Vibrant emerald green asparagus, a creamy cheese sauce, and crunchy lemony breadcrumbs make this asparagus casserole something to look forward to this spring!
Preheat oven to 375°F. Grease a 9 x 13 inch baking dish and set aside.
Rinse asparagus well and trim off tough ends. Arrange stalks horizontally in prepared baking dish.
2 pounds fresh asparagus
In a saucepan, melt 2 tablespoons butter over medium heat. Add the minced garlic and flour and cook, stirring constantly, for 1 to 2 minutes until garlic is fragrant.
Slowly whisk in the half and half. Season with ½ teaspoon salt, ¼ teaspoon pepper, and nutmeg.
2 cups half and half, ½ teaspoon kosher salt, ¼ teaspoon coarse ground black pepper, Pinch ground nutmeg
Cook, stirring frequently, until sauce has slightly thickened, about 10 minutes (it will thicken more when you add the cheese).

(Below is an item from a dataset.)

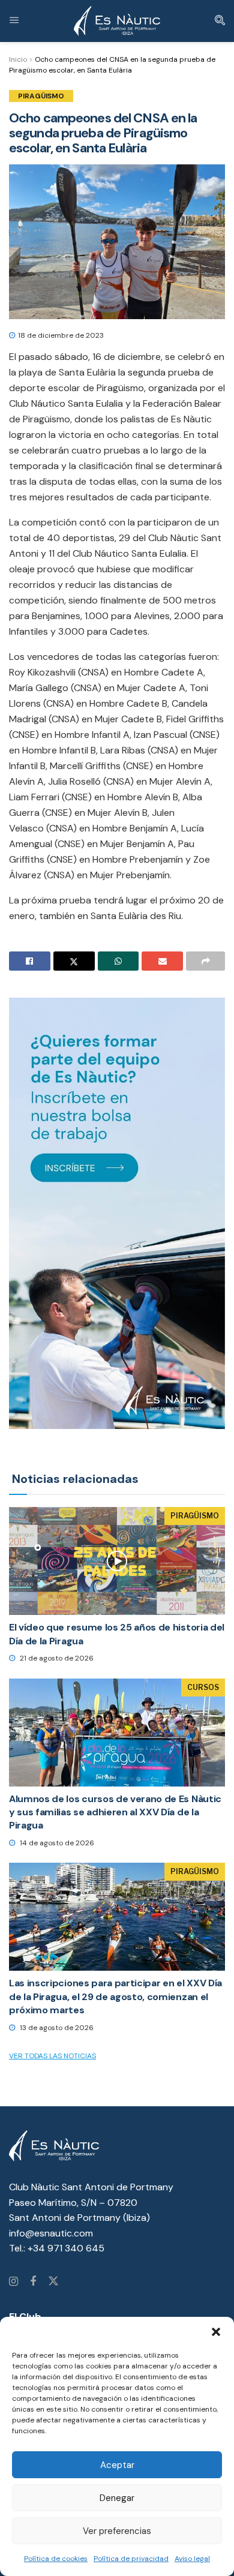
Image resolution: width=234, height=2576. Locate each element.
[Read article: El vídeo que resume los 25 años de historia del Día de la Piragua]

Reduce heat to low. Stir in Parmesan cheese until melted. Remove from heat.
1 cup shredded Parmesan cheese
Pour sauce evenly over asparagus spears. Bake the casserole in the preheated oven for 15 minutes.
Meanwhile, make topping. in a small microwave-safe bowl, melt remaining 2 tablespoons butter in microwave. Add bread crumbs, parsley, lemon zest, ⅛ teaspoon salt and ⅛ teaspoon pepper. Mix until the bread crumbs are evenly coated with butter.
After 15 minutes, remove casserole from oven. Sprinkle bread crumb mixture evenly over the casserole. Return dish to oven and continue baking for 10 minutes or until asparagus is tender and topping is lightly browned.
Let cool for 3 to 5 minutes before serving.
Notes
If fresh asparagus isn't available, or it isn't in season, frozen asparagus is a good alternative. Place the frozen asparagus in the baking dish, unthawed. It may take a few minutes longer to become tender. Final dish may be slightly more watery.
If you prefer, the asparagus spears can be chopped into 1 inch pieces before topping with sauce.
Gruyère, Swiss, or sharp cheddar cheese may be substituted for the Parmesan cheese.